X

İçimizdeki acımasız sesi susturarak kendimizi iyileştirebiliriz

Bugünkü toplantıda keşke ağızlarının payını verebilseydim. Neden hazır cevap değilim? Hep sonradan dank ediyor…
Acaba kendimi fazla mı övmüş gibi oldum… Spiritüel ego mu geliştiriyorum? Daha dikkatli olmalıyım.
Grubun içindeki en sessiz kişi bendim, neredeyse hiç konuşmadım. Muhtemelen sıkıcı biri olduğumu düşündüler. Keşke hayvanlarla ilgili konu açıldığında lafa girseydim.
Hafta sonum çok verimsiz geçti, bu aralar çok tembel ve uyuşuğum. Dizinin tüm bölümlerini izlemek yerine, biraz da kitap okuyabilirdim.
Dokunacağını bile bile yine tatlı yedim. Neden yeteri kadar iradeli olamıyorum?
Böyle bir tepki vermemeliydim. O kadar kendi üstümde çalışıyorum neden hala böyleyim?
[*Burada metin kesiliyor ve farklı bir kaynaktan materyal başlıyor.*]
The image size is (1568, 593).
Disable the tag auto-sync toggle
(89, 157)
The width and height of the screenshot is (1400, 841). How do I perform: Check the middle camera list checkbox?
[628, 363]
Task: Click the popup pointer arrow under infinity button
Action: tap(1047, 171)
Bugünkü yazıma, devamlı kafamın içinde olup, susmak bilmeyen bir parçamla başlamak istedim. Tanıştırayım, acımasız iç sesim!

Ben genelde başkalarıyla kıyaslanarak büyüdüm. Bu durum, çocukken yaşadığım çevredeki ebeveynler arasında yaygın bir şeydi. Hem yaşadığımız apartmanda hem de okuduğum okulda, anneler genelde çocuklarını diğerleriyle kıyaslardı: “Bak o odasını her sabah topluyormuş, biraz örnek al”, “Gördün mü bak? Siz bütün gün dışarıda oynarken, o evde ders çalışıp istediği okulu kazandı”, “Zaten Zeynep’in matematiği Kübra’dan daha iyi…”. Bunlar yetmezmiş gibi benim önümde bir de başarılı bir abla modeli vardı. “Ablası gibi değil” lafını sık sık duyardım. Bir türlü olduğum kişi yeterli olmuyordu. Hep daha iyi örnekler vardı. Ve ben onlara benzemeliydim.

Büyüdükçe ve akademik anlamda önemli başarılar elde edince, bu kıyaslamalar azalarak bitti. Fakat benim içimde köklü bir yer edinmişti. Kendimi hep başkalarına göre eksik hissediyordum. Ve o eksiklikleri kapamam lazımdı. Bu sebeple, zamanla kendimin en ağır eleştirmeni oldum. Kendimi devamlı gözlemliyor, her türlü olayda hatayı önce kendimde arıyordum. Zayıf yönlerimi o kadar iyi bilirdim ki, çalıştığım yerlerdeki performans görüşmelerinde hiçbir zaman şaşırdığım bir şey duymamışımdır. Hatta genelde tahmin ettiğimden daha iyi şeyler duydum, çünkü kimse benim kadar acımasız değildi!

Olumlu tarafından bakarsak, bu özelliğim bana yüksek öz farkındalık ve gelişim zihniyeti (growth mindset) kattı. Hem kendimi hem de etrafımdaki kişileri devamlı gözlemlediğim için (mimiklerindeki en ufak değişimleri dahi fark edecek şekilde); algıları açık, iyi gözlem yapabilen ve empatik biri oldum.

Karanlık tarafındaysa, zararı kimseye değil ama kendime oldu.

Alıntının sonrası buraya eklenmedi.